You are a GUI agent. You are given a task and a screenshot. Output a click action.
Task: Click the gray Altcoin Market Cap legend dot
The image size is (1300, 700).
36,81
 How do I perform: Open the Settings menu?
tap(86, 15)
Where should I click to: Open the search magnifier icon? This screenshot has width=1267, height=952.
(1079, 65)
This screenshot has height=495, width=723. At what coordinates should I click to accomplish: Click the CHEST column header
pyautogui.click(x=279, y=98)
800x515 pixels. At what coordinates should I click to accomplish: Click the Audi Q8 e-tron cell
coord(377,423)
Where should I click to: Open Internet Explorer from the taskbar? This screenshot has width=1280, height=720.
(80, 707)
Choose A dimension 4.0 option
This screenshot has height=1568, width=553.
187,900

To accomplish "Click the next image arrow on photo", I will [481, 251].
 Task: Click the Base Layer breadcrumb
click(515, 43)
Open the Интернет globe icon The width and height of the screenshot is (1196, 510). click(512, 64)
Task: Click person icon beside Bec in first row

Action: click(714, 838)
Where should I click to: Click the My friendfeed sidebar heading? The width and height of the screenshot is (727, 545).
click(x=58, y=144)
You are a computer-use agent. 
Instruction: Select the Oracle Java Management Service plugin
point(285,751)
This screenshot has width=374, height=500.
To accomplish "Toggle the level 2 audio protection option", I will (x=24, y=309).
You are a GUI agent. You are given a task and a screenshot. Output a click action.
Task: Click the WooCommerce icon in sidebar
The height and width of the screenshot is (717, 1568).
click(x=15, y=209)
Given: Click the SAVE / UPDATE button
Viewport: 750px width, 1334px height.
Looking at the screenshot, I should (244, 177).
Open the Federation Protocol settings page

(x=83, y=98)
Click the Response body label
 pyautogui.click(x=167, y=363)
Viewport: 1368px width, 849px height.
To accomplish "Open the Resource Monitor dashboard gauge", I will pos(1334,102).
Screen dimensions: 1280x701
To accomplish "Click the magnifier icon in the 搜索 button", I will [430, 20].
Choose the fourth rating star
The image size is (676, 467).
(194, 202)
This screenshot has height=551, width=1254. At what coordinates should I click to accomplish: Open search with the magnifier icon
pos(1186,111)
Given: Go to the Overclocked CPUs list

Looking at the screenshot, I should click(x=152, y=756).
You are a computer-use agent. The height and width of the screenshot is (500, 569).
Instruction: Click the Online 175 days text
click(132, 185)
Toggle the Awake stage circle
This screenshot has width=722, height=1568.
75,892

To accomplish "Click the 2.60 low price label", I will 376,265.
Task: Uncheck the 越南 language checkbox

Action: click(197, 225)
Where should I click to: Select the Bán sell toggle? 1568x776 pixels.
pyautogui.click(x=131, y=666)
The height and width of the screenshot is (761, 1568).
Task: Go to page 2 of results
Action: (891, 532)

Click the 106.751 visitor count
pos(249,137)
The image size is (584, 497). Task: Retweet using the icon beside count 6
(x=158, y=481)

━━━━

_Instructions for the task_: Copy out all lines of the material above in which "agent" occurs.

_Solution_:
You are a GUI agent. You are given a task and a screenshot. Output a click action.
You are a computer-use agent. 
You are a GUI agent. You are given a task and a screenshot. Output a click action.
You are a computer-use agent. The height and width of the screenshot is (500, 569).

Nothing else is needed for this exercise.